Daniel Nathans (L) and Hamilton Smith (R) shortly after being awarded the Nobel Prize (Credit: Johns Hopkins Medicine)

“My discovery of HindII, the first site specific cleavage restriction enzyme was purely fortuitous,” he told me in a recent correspondence. “I was not working on restriction at the time.  I was studying DNA transformation in the bacterium Haemophilus influenzae.”

It had only been a few months since he began a position as an Assistant Professor at the Johns Hopkins Medical School when he assigned his first graduate student, Kevin Wilcox, to a project on the fate of phage DNA during transformation. Initial studies seemed to indicate that the DNA was degraded, and following a journal club meeting where Smith had presented a recent paper by Meselson (of Meselson-Stahl fame) and Yuan on (what became known as) type I restriction enzymes, Wilcox suggested that similar enzymes might be operating in his experiments. Although he was skeptical, Smith decided to take a look.

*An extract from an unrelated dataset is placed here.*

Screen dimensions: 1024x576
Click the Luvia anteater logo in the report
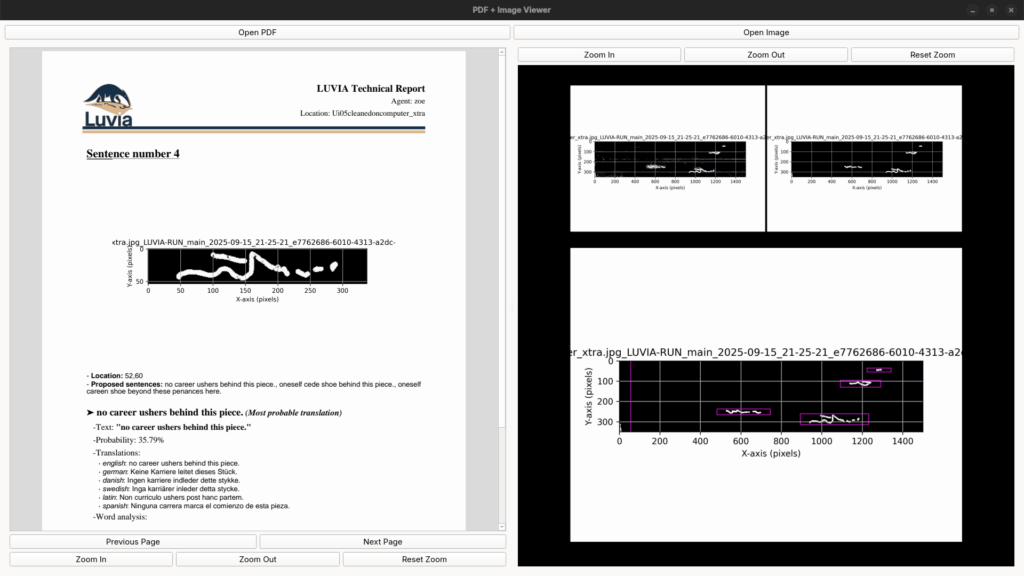tap(107, 108)
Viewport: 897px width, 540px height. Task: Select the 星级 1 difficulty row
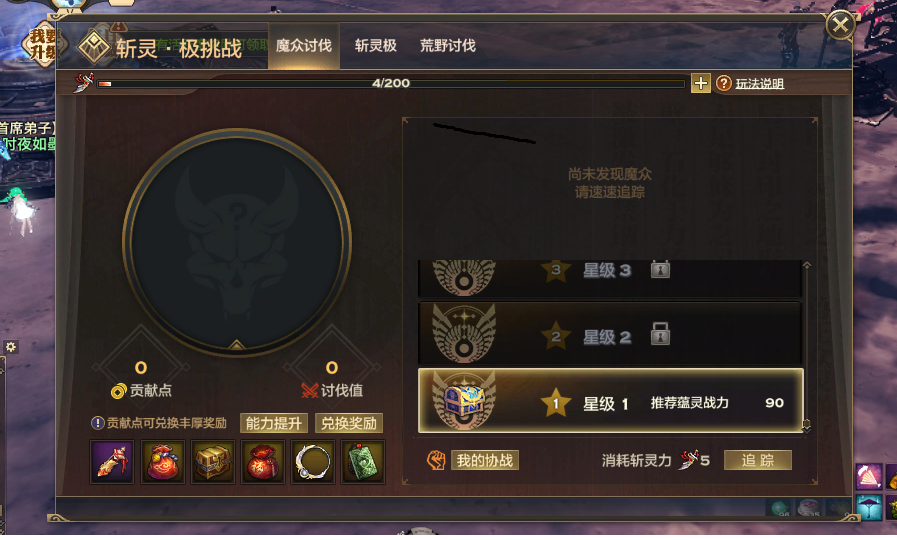tap(610, 400)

And, that was how they discovered the first type II restriction enzyme.

As most students of genetics know, restriction enzymes cleave DNA based on particular nucleotide sequences called the recognition site. Type I restriction enzymes (like those from the Meselson and Yuan paper) cleave at positions that are found at a random distance from the recognition site. The type II restriction enzymes discovered by Smith and Wilcox are site specific and cut at the recognition site. Additionally, they do not require ATP for their action, typically only needing magnesium ions (Mg2+). These important differences allow for important biotech uses, including allowing geneticists to insert specific segments of DNA into bacteria in order to isolate and amplify genes for sequencing and/or functional studies.

Considering the importance of type II restriction enzymes for sequencing, it shouldn’t come as a surprise that Hamilton Smith was also involved in completing the first whole genome sequence of an organism– the same organism where he had made his Nobel Prize winning study 25 year before. Recent advances (particularly by Craig Venter) had made whole genome sequencing possible. A friend, Richard Moxon, suggested to Smith that they work on H. influenzae. As Smith puts it, “One thing led to another and Craig and I decided we would try his large-scale sequencing approaches with Haemophillus.”

With two big anniversaries for these major discoveries in one year, one might expect a celebration. But H. influenzae, discovered during a pandemic, was denied it’s recognition by another pandemic. As Smith said when I asked if they were doing anything to mark the occasion, “NO! We are afraid of Covid 19.”

*Haemophilus influenzae was discovered in association with an influenza pandemic in 1892 and was believed to be a cause of the flu until 1933. In actuality it causes various infections and the flu is (of course) caused by a virus.